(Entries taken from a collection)
□ □ □ □ □

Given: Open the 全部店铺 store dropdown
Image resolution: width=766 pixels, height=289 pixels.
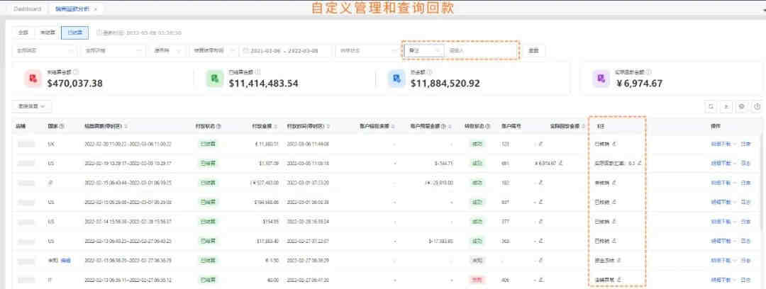Looking at the screenshot, I should [x=44, y=50].
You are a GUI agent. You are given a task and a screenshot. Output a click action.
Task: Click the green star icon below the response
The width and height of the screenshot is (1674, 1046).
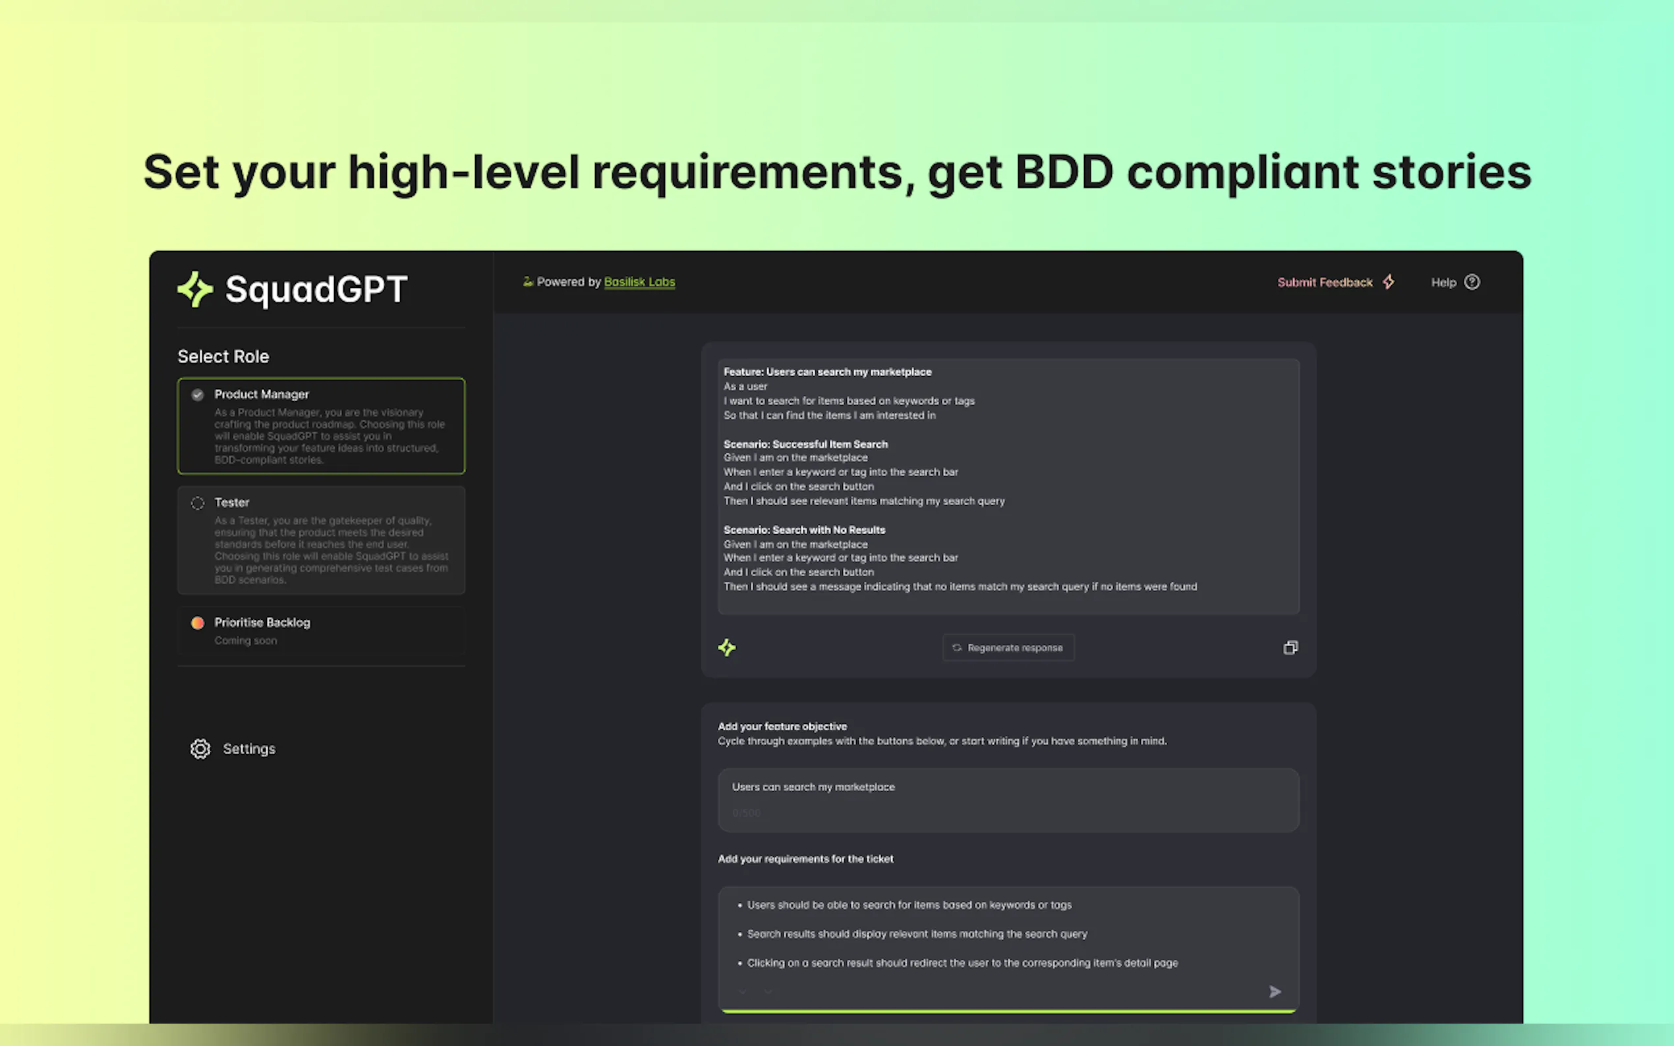point(727,648)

□ □ □ □ □

__Work instructions__. Can you swap "screenshot" for "screen image" in the lines starting at the one containing "You are a GUI" and ending at the last line above, changing nothing else and omitting the pictures?

__Answer to this exercise__.
You are a GUI agent. You are given a task and a screen image. Output a click action.
Task: Click the green star icon below the response
The width and height of the screen image is (1674, 1046).
point(727,648)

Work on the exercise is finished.